### Extracted records ###

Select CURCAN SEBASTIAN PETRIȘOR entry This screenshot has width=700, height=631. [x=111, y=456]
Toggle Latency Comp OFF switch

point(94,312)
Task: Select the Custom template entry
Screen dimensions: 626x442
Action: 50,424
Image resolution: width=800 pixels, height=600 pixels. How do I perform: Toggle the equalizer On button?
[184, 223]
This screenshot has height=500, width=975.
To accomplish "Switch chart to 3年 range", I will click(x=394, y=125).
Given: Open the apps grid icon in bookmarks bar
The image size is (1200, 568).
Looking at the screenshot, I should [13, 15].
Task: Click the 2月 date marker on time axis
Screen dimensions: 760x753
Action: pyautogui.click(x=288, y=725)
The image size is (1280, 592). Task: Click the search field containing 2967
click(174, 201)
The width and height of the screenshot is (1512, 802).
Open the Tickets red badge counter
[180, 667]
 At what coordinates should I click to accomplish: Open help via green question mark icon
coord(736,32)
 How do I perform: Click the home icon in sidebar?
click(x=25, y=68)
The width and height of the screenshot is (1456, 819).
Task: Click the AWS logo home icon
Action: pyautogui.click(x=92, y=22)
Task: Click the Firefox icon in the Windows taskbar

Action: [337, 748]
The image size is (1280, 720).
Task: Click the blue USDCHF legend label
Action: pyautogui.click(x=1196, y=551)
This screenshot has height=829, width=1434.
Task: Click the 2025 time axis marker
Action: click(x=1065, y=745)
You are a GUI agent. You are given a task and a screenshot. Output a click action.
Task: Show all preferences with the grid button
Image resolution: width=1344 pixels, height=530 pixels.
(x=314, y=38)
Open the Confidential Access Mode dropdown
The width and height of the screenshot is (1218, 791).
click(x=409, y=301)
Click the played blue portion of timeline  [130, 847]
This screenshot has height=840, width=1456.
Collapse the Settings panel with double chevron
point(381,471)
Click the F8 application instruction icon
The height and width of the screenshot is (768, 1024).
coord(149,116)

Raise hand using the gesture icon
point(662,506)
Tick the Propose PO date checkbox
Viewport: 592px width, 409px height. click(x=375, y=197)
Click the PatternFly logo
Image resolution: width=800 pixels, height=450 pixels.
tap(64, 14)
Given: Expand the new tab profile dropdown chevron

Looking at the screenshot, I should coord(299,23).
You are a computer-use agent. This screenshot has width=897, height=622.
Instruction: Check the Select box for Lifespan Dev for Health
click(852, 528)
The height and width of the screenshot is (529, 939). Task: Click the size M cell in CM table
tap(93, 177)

###

**Stated task**
Print all the rows above again, character for character, without changing anything.

**Full response**
Select CURCAN SEBASTIAN PETRIȘOR entry This screenshot has width=700, height=631. [x=111, y=456]
Toggle Latency Comp OFF switch

point(94,312)
Task: Select the Custom template entry
Screen dimensions: 626x442
Action: 50,424
Image resolution: width=800 pixels, height=600 pixels. How do I perform: Toggle the equalizer On button?
[184, 223]
This screenshot has height=500, width=975.
To accomplish "Switch chart to 3年 range", I will click(x=394, y=125).
Given: Open the apps grid icon in bookmarks bar
The image size is (1200, 568).
Looking at the screenshot, I should [13, 15].
Task: Click the 2月 date marker on time axis
Screen dimensions: 760x753
Action: pyautogui.click(x=288, y=725)
The image size is (1280, 592). Task: Click the search field containing 2967
click(174, 201)
The width and height of the screenshot is (1512, 802).
Open the Tickets red badge counter
[180, 667]
 At what coordinates should I click to accomplish: Open help via green question mark icon
coord(736,32)
 How do I perform: Click the home icon in sidebar?
click(x=25, y=68)
The width and height of the screenshot is (1456, 819).
Task: Click the AWS logo home icon
Action: pyautogui.click(x=92, y=22)
Task: Click the Firefox icon in the Windows taskbar

Action: [337, 748]
The image size is (1280, 720).
Task: Click the blue USDCHF legend label
Action: pyautogui.click(x=1196, y=551)
This screenshot has height=829, width=1434.
Task: Click the 2025 time axis marker
Action: click(x=1065, y=745)
You are a GUI agent. You are given a task and a screenshot. Output a click action.
Task: Show all preferences with the grid button
Image resolution: width=1344 pixels, height=530 pixels.
(x=314, y=38)
Open the Confidential Access Mode dropdown
The width and height of the screenshot is (1218, 791).
click(x=409, y=301)
Click the played blue portion of timeline  [130, 847]
This screenshot has height=840, width=1456.
Collapse the Settings panel with double chevron
point(381,471)
Click the F8 application instruction icon
The height and width of the screenshot is (768, 1024).
coord(149,116)

Raise hand using the gesture icon
point(662,506)
Tick the Propose PO date checkbox
Viewport: 592px width, 409px height. click(x=375, y=197)
Click the PatternFly logo
Image resolution: width=800 pixels, height=450 pixels.
tap(64, 14)
Given: Expand the new tab profile dropdown chevron

Looking at the screenshot, I should coord(299,23).
You are a computer-use agent. This screenshot has width=897, height=622.
Instruction: Check the Select box for Lifespan Dev for Health
click(852, 528)
The height and width of the screenshot is (529, 939). Task: Click the size M cell in CM table
tap(93, 177)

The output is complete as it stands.